After many years of getting it wrong I think that I have finally got it right. It is all about tricking the eye into seeing something that isn’t really there. When you paint a miniature you want it to stand out. When you make a piece of vegetation you want the opposite. You want it to blend in with the other plants and look like it belongs with them. You have to make it appear to be a dense jungle while still leaving enough room to play in. This can be very hard to do but I think that I have solved the problem.
I call it “the rule of three,” and here is how it works.
Rule 1, start with color; you should use at least three shades of the same color when making your plants. The more shades you use the better, but three is the minimum to make it look natural. That means three shades in one plant if possible, or three different plants if not.
Rule 2, type of plant, again you need at least three different types of plants to make it look natural. Nothing surprising in those first two, you have probably been doing them already.
Rule 3, is the game changer. I now make my plants in three different sizes. Each size of plant does something different, but needs the others to look right.
The first size is the large one or more commonly known as trees. I have found that they work best if you can fit a miniature underneath then. I now make my trees so that I can fit a fist underneath the branches. With this system you can get away with a surprisingly small number of these.
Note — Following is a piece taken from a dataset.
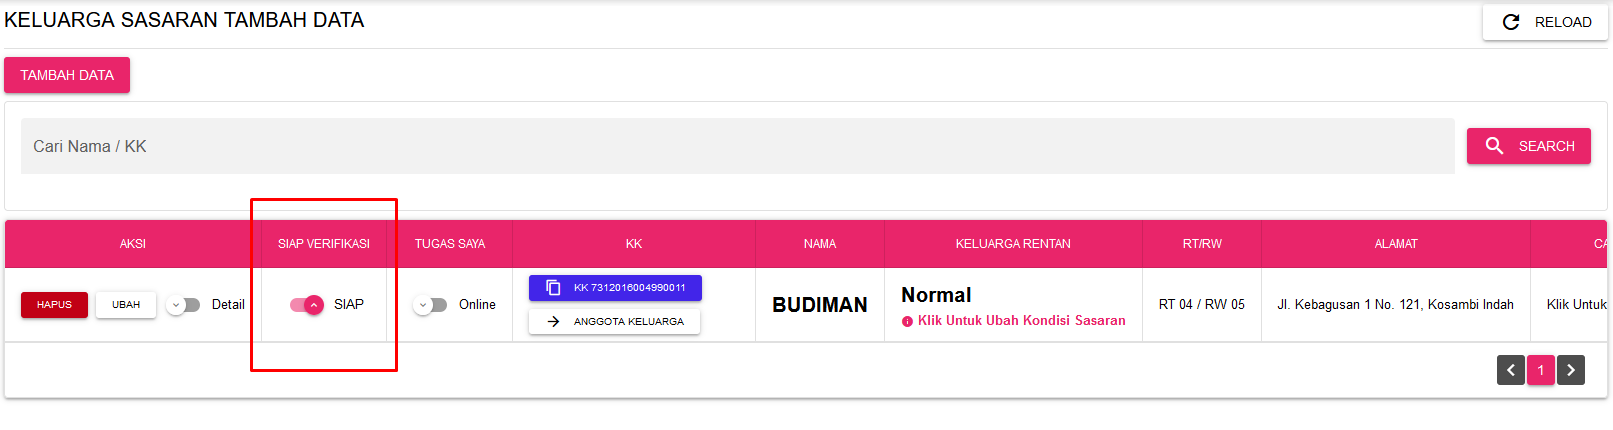Turn off the SIAP verification switch

(x=307, y=305)
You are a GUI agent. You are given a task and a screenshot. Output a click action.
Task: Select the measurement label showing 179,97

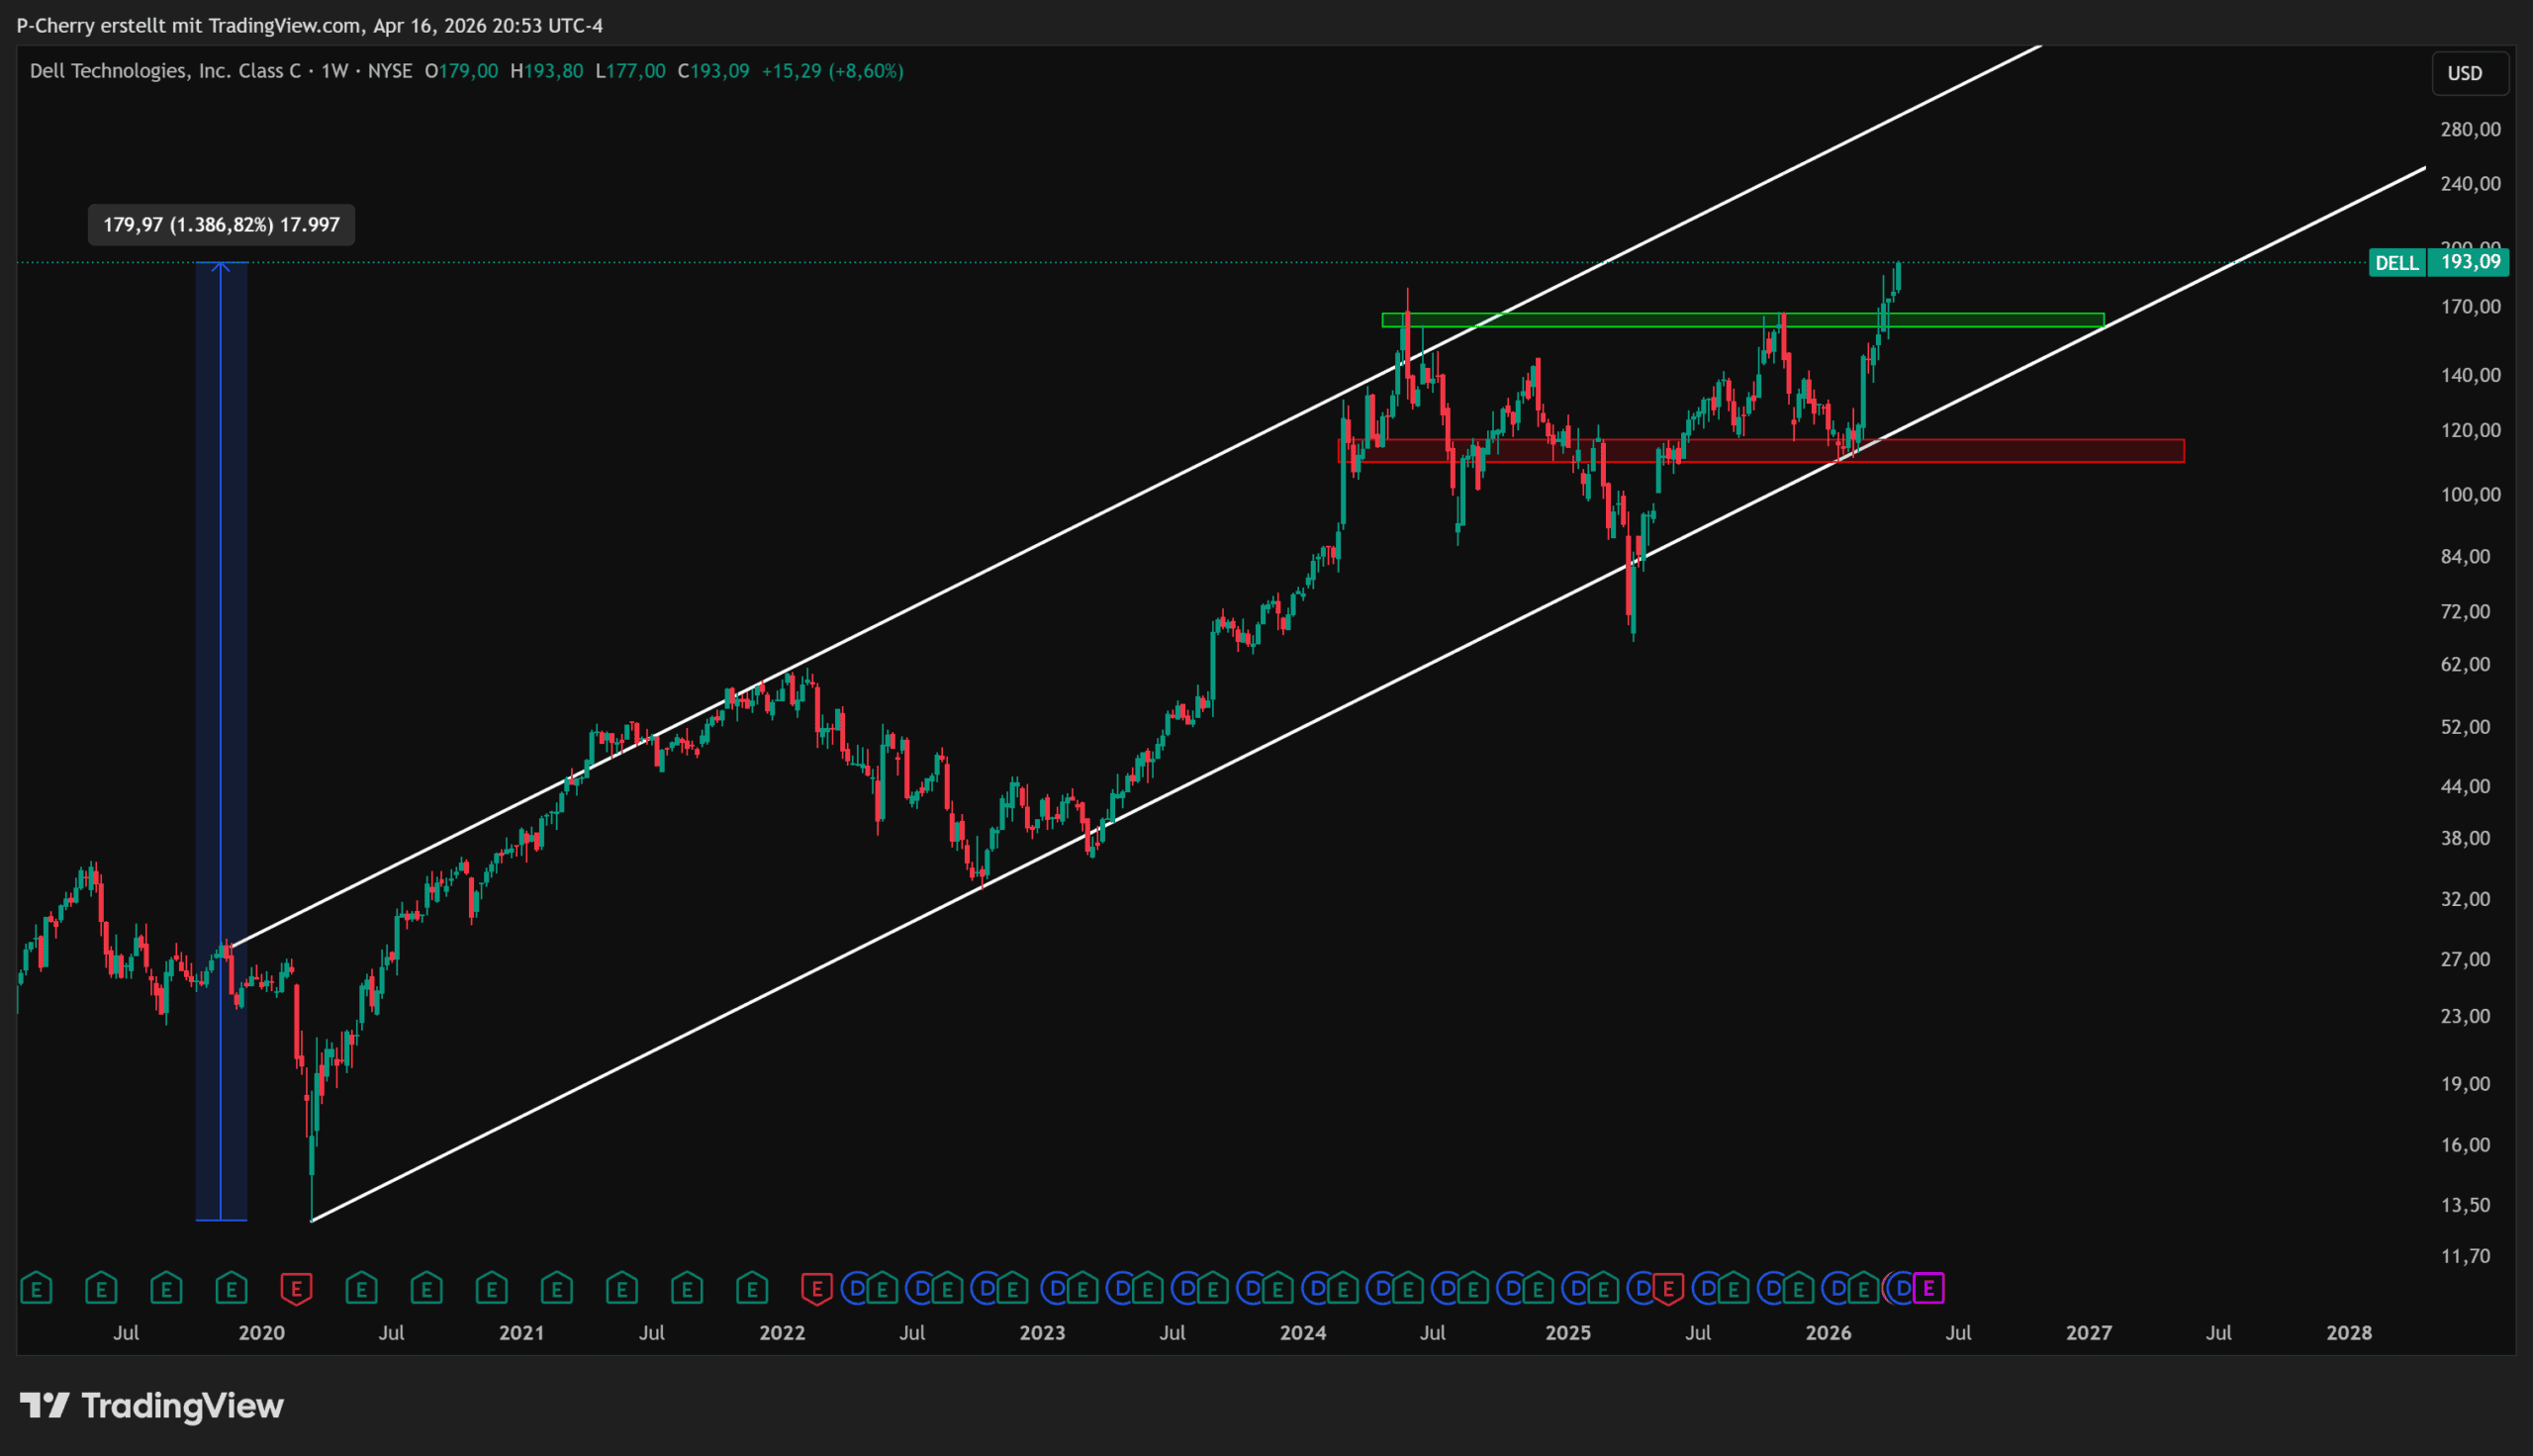tap(221, 225)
The next size is the medium, or more commonly known as bushes. These generally range in size from one to three times the height of a miniature. Again nothing surprising, you already probably have plants that fall into these first two categories.
The last size is the small one, the ground cover or grasses. This is what makes it playable and look natural at the same time. These should ideally be about knee high on a miniature, but anything from ankle to head height will work. The idea is to keep them small enough that they don’t get in the way of playing the game.
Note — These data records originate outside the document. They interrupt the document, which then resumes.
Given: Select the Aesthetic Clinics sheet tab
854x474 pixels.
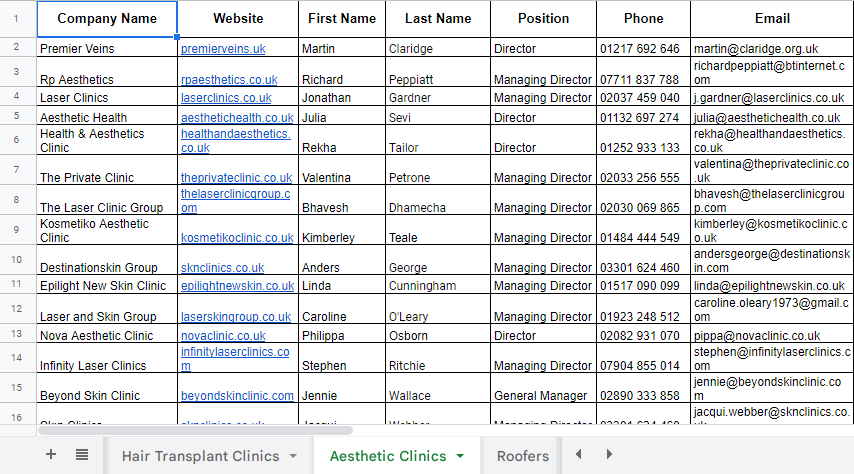Looking at the screenshot, I should coord(388,456).
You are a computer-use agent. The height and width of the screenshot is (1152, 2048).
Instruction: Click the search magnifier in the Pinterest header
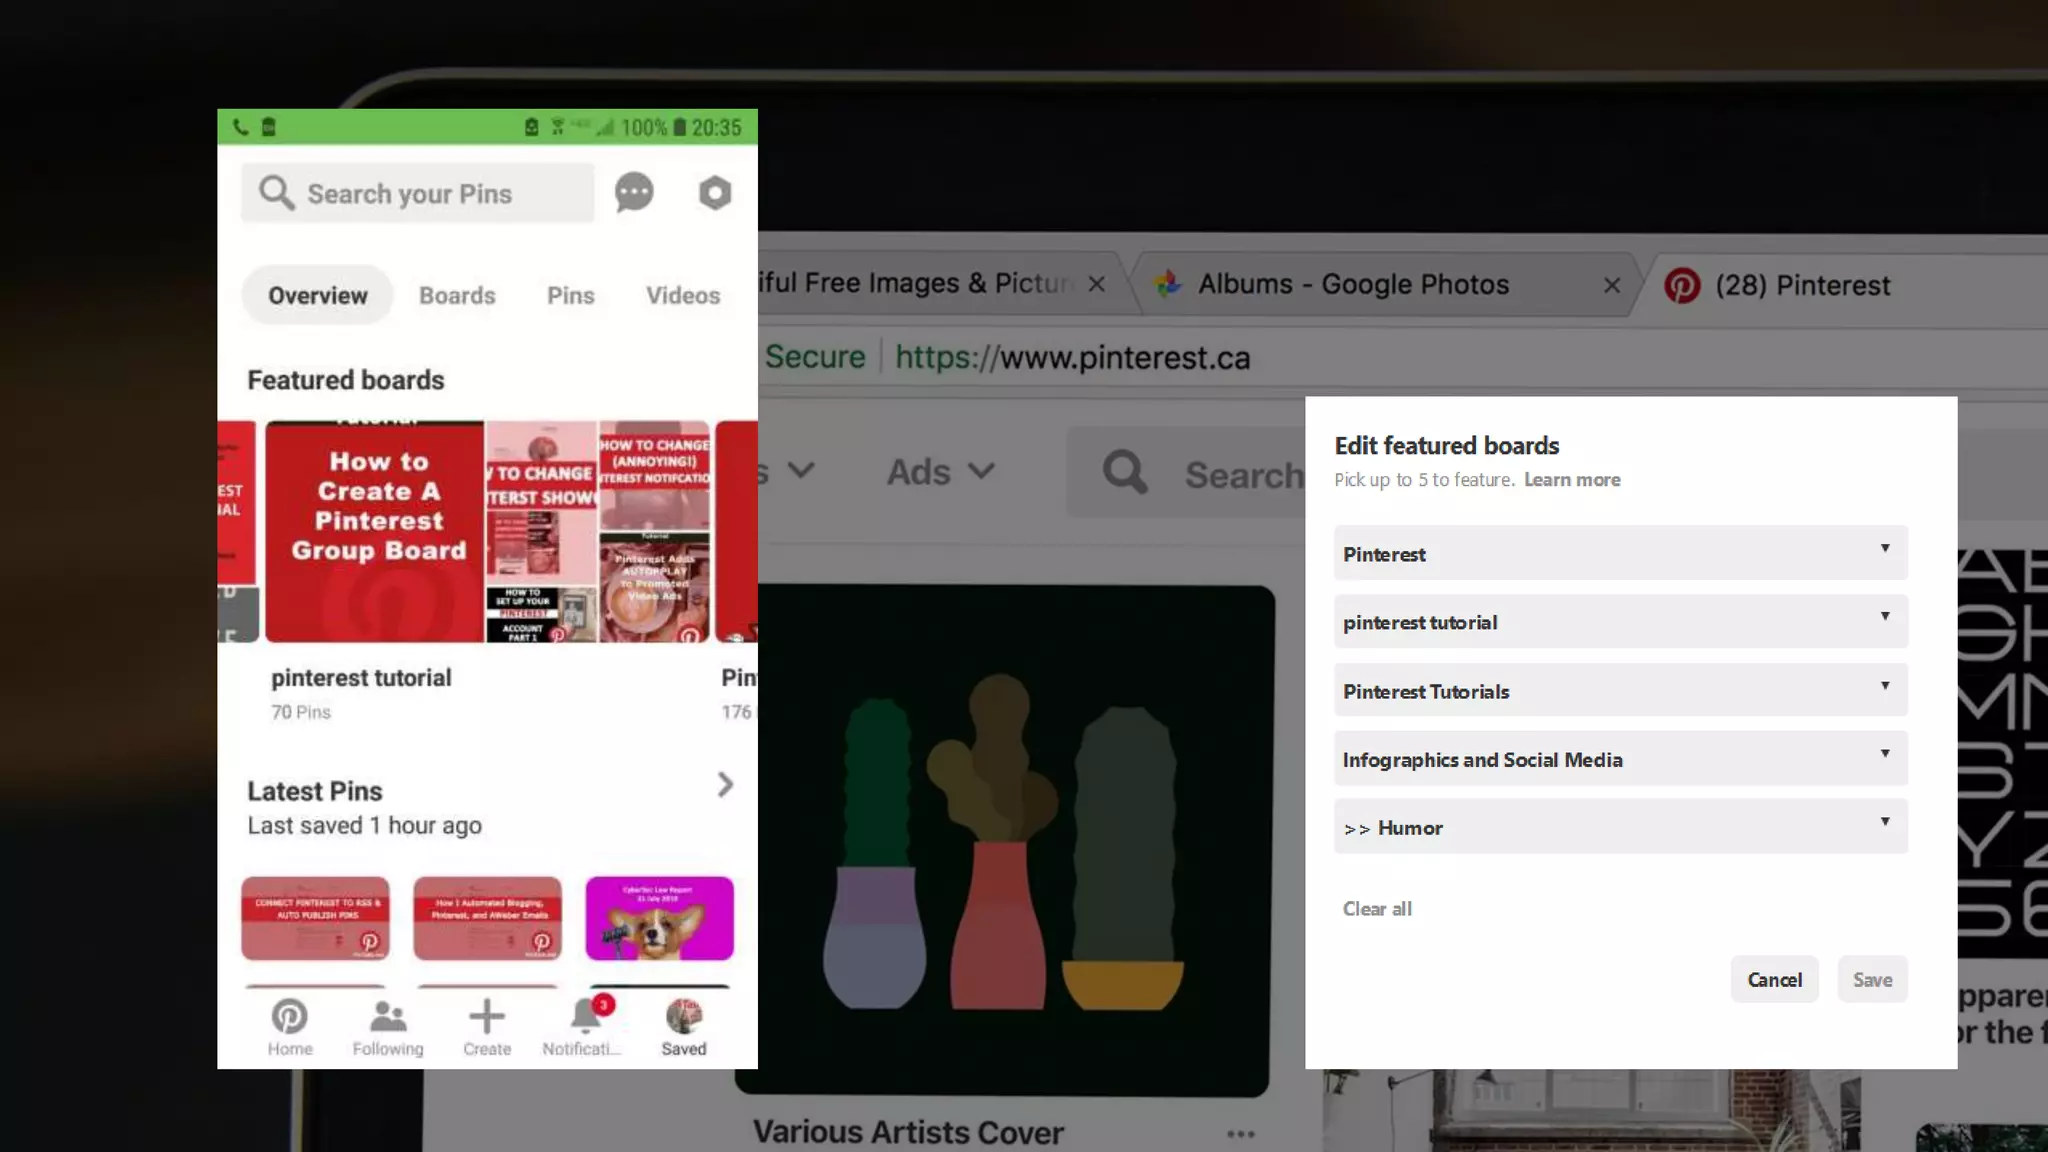pos(1125,472)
The small size ones are what give the patch of vegetation its full look. As you can see in this picture with the small size ones removed, the forest just doesn’t look very full. They make the forest appear to be dense while actually leaving room for you to maneuver. The only time they should ever get in the way is when a model needs to move to that exact location. In which case you just push it to the side and continue moving the miniature.
The medium ones are there to bridge the gap in sizes. When you remove them the forest looks very unnatural. Again when they get in the way, just move them to the side, and continue playing.
The large ones are the only ones that need to remain in place as per the Fifth Edition rules.
I like to make my vegetation out of soft materials, such as silk flowers, yarn, and pipe cleaners. Not only are these materials very cheap, but they tend to hold up better when vehicles and monstrous creatures are around. For some reason everyone seems to enjoy driving tanks over the top of things.